Ancien château de Basgéran
Veillant sur les coteaux viticoles de l'Entre-deux-Mers, le château de Basgéran déploie ses échauguettes à mâchicoulis, témoignage rare d'une architecture défensive girondine des XVIe-XVIIe siècles.
Histoire
Niché dans la douceur bucolique de la commune de Cleyrac, au cœur du Bordelais méridional, l'ancien château de Basgéran est l'un de ces édifices discrets que la campagne girondine dissimule avec une grâce toute particulière. Son corps de logis, flanqué d'échauguettes à mâchicoulis, témoigne d'une époque charnière où la résidence seigneuriale cherchait encore à afficher les attributs de la forteresse médiévale, tout en s'ouvrant aux raffinements de la vie noble de la Renaissance et du début de l'âge classique. Ce qui rend Basgéran singulier, c'est précisément cette tension architecturale entre défense et élégance. Les échauguettes — ces tourelles en encorbellement percées de créneaux fonctionnels — ne sont pas ici de simples ornements : elles rappellent que les guerres de Religion et les troubles du XVIIe siècle imposèrent longtemps aux maîtres de ces terres gasconnes de conserver une posture de vigilance. Le château incarne ainsi une hybridité stylistique caractéristique du patrimoine bâti du Sud-Ouest français. De son inscription aux Monuments Historiques en 1927 à aujourd'hui, Basgéran a conservé cette atmosphère d'authenticité que les grandes restaurations effacent parfois. Le visiteur averti saura lire dans ses pierres l'histoire d'une petite seigneurie bordelaise, loin des fastueuses résidences de la Dordogne, mais non dépourvue de noblesse. Le cadre environnant — vignes, bocages et ciels changeants de la Gironde — confère à la visite une dimension presque intemporelle.
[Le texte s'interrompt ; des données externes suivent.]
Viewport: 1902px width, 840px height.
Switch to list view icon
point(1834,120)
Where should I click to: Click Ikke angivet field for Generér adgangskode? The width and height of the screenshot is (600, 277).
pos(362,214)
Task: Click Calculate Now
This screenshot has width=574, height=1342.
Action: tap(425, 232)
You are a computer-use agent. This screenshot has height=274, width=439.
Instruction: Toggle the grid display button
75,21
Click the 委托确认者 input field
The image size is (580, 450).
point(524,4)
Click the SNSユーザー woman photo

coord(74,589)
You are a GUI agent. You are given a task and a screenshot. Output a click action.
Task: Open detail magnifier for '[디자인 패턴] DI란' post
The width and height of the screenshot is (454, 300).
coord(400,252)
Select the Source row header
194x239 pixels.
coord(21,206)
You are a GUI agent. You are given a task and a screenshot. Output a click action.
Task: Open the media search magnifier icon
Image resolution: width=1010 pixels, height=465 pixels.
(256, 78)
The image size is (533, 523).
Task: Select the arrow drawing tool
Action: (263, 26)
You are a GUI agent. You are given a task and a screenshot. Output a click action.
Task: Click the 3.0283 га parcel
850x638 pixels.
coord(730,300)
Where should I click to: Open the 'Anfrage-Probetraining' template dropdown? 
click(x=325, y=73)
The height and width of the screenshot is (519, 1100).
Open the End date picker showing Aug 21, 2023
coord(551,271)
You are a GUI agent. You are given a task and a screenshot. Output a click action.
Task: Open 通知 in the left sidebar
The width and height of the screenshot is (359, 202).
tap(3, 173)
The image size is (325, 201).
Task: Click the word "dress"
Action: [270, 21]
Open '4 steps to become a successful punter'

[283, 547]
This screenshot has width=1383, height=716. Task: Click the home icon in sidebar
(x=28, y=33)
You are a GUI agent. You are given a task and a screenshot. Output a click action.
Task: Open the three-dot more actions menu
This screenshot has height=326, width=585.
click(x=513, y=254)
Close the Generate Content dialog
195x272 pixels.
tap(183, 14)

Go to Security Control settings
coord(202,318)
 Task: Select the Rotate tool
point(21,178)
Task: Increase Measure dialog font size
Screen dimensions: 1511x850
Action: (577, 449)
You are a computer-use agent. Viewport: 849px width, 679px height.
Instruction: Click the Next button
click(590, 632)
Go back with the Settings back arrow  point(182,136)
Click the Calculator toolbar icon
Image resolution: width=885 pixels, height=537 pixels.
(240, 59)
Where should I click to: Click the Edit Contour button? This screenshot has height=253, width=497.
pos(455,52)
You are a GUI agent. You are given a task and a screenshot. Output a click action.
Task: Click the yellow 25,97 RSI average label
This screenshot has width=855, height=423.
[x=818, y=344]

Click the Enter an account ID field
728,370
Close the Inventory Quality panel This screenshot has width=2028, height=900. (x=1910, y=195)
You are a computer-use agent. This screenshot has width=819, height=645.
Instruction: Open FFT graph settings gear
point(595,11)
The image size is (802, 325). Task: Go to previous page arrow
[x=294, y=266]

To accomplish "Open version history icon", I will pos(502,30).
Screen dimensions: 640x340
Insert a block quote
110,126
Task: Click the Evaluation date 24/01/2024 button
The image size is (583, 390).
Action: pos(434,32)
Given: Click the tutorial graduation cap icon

Photographes et amateurs d'histoire locale y trouveront matière à une halte mémorable, loin des circuits touristiques balisés, dans ce territoire encore préservé de l'Entre-deux-Mers.
Architecture
L'ancien château de Basgéran se présente comme un corps de logis compact, caractéristique de l'architecture seigneuriale rurale du Sud-Ouest français aux XVIe et XVIIe siècles. L'élément le plus remarquable de la composition réside dans ses échauguettes à mâchicoulis : ces petites tourelles en encorbellement, disposées aux angles ou aux extrémités du logis, sont percées de créneaux qui permettaient, à l'origine, de couvrir les approches par le tir ou le jet de projectiles. La présence de mâchicoulis — ces ouvertures ménagées dans le plancher des encorbellements — confère à l'édifice une silhouette militaire caractéristique, héritée du Moyen Âge mais adaptée ici à une fonction davantage ostentatoire que véritablement défensive. Les matériaux employés sont ceux de la tradition constructive bordelaise et girondine : la pierre calcaire locale, abondante dans les carrières de l'Entre-deux-Mers et du Blayais, constitue l'essentiel de la maçonnerie. Sa teinte dorée, typique de cette région, donne à l'ensemble une chaleur lumineuse particulièrement saisissante aux heures dorées. La toiture, dans la tradition du bâti rural girondin, devait être couverte de tuiles canal ou d'ardoise selon les remaniements successifs. Le plan général du logis s'inscrit dans la tradition du château-maison gascon : un bâtiment rectangulaire relativement allongé, sans aile en retour marquée, dont la défense est assurée par les échauguettes d'angle. L'organisation intérieure, typique des demeures nobles rurales de l'époque, devait comprendre une grande salle au rez-de-chaussée, des chambres à l'étage, et des dépendances agricoles attenantes ou proches du corps de logis principal. L'ensemble témoigne d'une maîtrise solide des techniques constructives régionales, sans ostentation excessive, à l'image de la noblesse campagnarde du Bordelais.